Humanosphere: #SOTU: Obama oversells U.S. Ebola response and teases malaria eradication push
Humanosphere reporter Tom Murphy examines the global health aspects of President Obama’s State of the Union address, writing, “His remarks on [global health] manage to both overstate U.S. accomplishments and unveil an area that will garner greater focus during the administration’s final year in office. It encapsulated the mixed record for an administration that is prone to, at times, both over-hype and under-deliver on global health…” (1/13).
- National Action Plan Can Accelerate R&D Efforts, Progress Against MDR-TB
Global Health Technologies Coalition’s “Breakthroughs”: Welcoming the National Action Plan for Combating Multidrug-Resistant Tuberculosis: Important first steps, critical next steps
“In this guest post, Dara Erck, vice president of external affairs at Aeras, discusses the new White House National Action Plan for Combating Multidrug-Resistant Tuberculosis and how it could accelerate research and development (R&D) of new technologies to combat multidrug-resistant TB (MDR-TB).” Erck writes, “[F]or the plan to be successful, Congress will need to dedicate the resources necessary to achieve its ambitious treatment, diagnostic, and vaccine development targets…” (1/14).
- West Africa's Ouagadougou Partnership Helping To Improve Access To Contraceptives, Family Planning
IntraHealth International’s “Vital”: Seven Tactics that Are Leading Francophone West Africa toward a Contraceptive Revolution
Sara Stratton, assistant program director at IntraHealth International, discusses the work and achievements of the Ouagadougou Partnership, which includes nine West African countries and aims to promote family planning and modern contraceptive use for women.

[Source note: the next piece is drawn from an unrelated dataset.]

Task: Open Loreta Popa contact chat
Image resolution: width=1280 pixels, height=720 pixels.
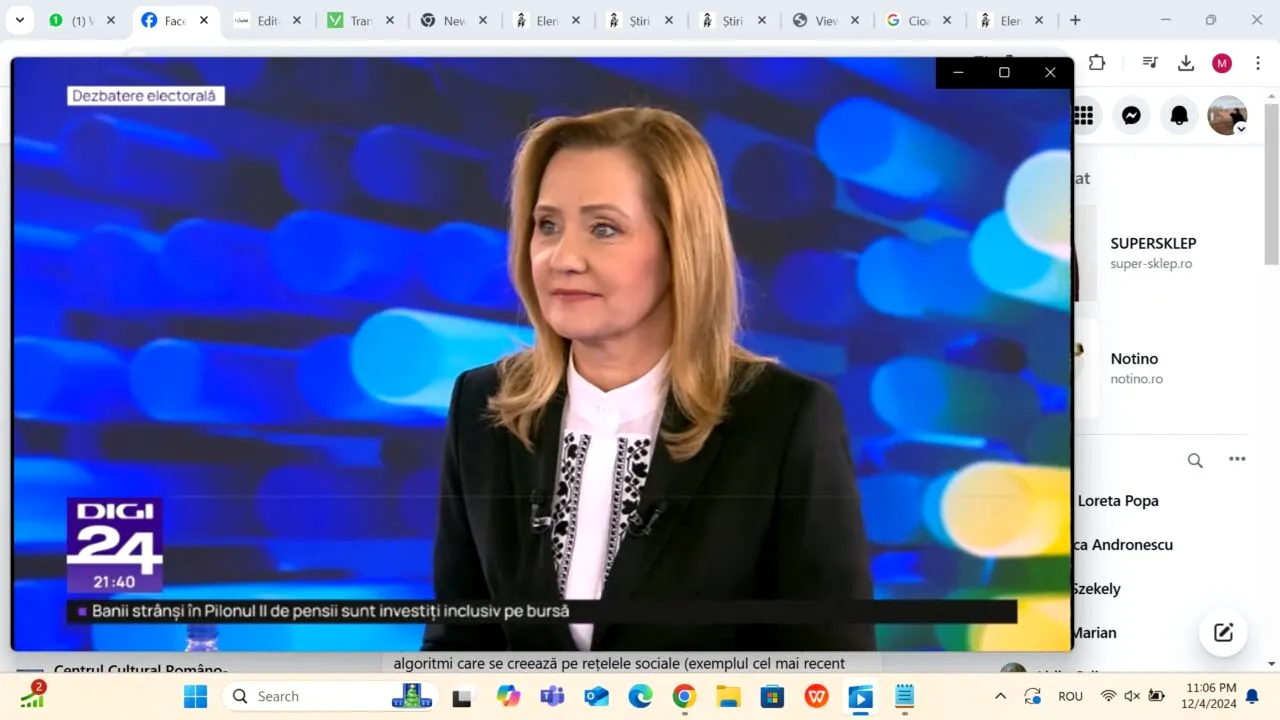Action: 1117,501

Stratton highlights seven ways the partnership has been “leading francophone West Africa to a contraceptive revolution,” including prioritizing country governments’ leadership, aligning donor investments, using data effectively, engaging religious leaders, cultivating youth advocates, strengthening the family planning community, and creating space for dialogue among West Africans (1/13).

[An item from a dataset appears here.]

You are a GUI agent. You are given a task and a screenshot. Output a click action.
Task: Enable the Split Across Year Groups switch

- New Report Examines Observations On HIV Treatment Resource Allocation In Mozambique
Center for Global Health Policy’s “Science Speaks”: Mozambique: Our report on an HIV treatment pivot examines what can happen Right Now
Antigone Barton, senior writer and editor of “Science Speaks,” discusses a visit to Mozambique to observe how U.S.-funded HIV programs were redistributing resources and funds to treat the epidemic in “places of greatest need.” Barton writes, “The particulars are detailed in [the Center for Global Health Policy’s] just released report, Right Now: Observations on an HIV treatment pivot…” (1/13).